GIVEN TEXT>
────────────────────

# XP spreading...



## mach1.9pants (Jun 7, 2010)

How much do we have to 'spread around' before we can award some one again? It is getting annoying that most of my attempts at giving XP are thwarted by this. Is the 'spread around' factor too high? I think it is.

Anyway could we have a break down of how it works? 

Thanks


----------



## Bullgrit (Jun 7, 2010)

It takes 100 xp to others before you can give it to someone a second time. Unless you give xp on Saturday, which is worth 4 points, or the 13th of the month, which is worth 8 points. If you give xp between the hours of midnight and 6 a.m. (GMT), your points count for double. If you give as often as you can (once per 72 seconds), over a week, you can give xp to someone a second time in. . .

x*13/(91+y)*PI^2 + 42/t(H*18) days.

Hope this helps.

Bullgrit


----------



## IronWolf (Jun 7, 2010)

This thread talks about spreading XP around, where it seems it used to be give xp to 50 other people.  But Piratecat mentions lowering that number some, but to an as of yet undisclosed amount I believe.

────────────────────

ITEMS>
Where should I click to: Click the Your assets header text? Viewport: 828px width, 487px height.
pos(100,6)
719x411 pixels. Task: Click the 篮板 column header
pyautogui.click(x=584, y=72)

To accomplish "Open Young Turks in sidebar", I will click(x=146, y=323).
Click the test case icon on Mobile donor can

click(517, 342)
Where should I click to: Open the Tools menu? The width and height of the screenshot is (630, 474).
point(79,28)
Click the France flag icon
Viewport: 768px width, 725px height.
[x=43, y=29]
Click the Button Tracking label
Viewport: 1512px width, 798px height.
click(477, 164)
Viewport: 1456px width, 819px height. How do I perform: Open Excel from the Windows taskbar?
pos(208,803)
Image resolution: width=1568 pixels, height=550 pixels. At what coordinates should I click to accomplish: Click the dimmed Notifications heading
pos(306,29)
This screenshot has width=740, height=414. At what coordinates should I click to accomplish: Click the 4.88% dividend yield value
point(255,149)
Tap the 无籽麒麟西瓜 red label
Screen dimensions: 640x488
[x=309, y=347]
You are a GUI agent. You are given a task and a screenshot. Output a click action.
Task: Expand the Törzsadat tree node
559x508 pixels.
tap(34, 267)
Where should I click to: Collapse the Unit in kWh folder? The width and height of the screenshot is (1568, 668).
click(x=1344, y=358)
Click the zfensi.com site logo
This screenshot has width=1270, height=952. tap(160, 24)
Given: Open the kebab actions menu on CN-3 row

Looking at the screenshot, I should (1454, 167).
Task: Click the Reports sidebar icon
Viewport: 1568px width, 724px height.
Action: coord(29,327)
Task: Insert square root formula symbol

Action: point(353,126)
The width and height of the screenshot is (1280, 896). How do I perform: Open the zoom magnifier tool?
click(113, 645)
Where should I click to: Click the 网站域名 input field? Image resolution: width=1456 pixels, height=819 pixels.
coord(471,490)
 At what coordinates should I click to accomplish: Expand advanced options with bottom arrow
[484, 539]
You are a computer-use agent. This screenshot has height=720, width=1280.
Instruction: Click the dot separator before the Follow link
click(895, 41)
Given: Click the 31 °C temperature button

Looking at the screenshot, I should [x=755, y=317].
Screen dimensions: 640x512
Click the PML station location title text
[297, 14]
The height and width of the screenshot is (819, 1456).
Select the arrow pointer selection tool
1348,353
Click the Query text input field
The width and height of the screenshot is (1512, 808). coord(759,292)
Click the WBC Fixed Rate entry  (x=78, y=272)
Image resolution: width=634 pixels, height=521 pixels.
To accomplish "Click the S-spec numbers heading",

────────────────────

TASK> Copy out the forum thread on spreading XP word for word, from its title to its final post.

WORKED SOLUTION>
# XP spreading...



## mach1.9pants (Jun 7, 2010)

How much do we have to 'spread around' before we can award some one again? It is getting annoying that most of my attempts at giving XP are thwarted by this. Is the 'spread around' factor too high? I think it is.

Anyway could we have a break down of how it works? 

Thanks


----------



## Bullgrit (Jun 7, 2010)

It takes 100 xp to others before you can give it to someone a second time. Unless you give xp on Saturday, which is worth 4 points, or the 13th of the month, which is worth 8 points. If you give xp between the hours of midnight and 6 a.m. (GMT), your points count for double. If you give as often as you can (once per 72 seconds), over a week, you can give xp to someone a second time in. . .

x*13/(91+y)*PI^2 + 42/t(H*18) days.

Hope this helps.

Bullgrit


----------



## IronWolf (Jun 7, 2010)

This thread talks about spreading XP around, where it seems it used to be give xp to 50 other people.  But Piratecat mentions lowering that number some, but to an as of yet undisclosed amount I believe.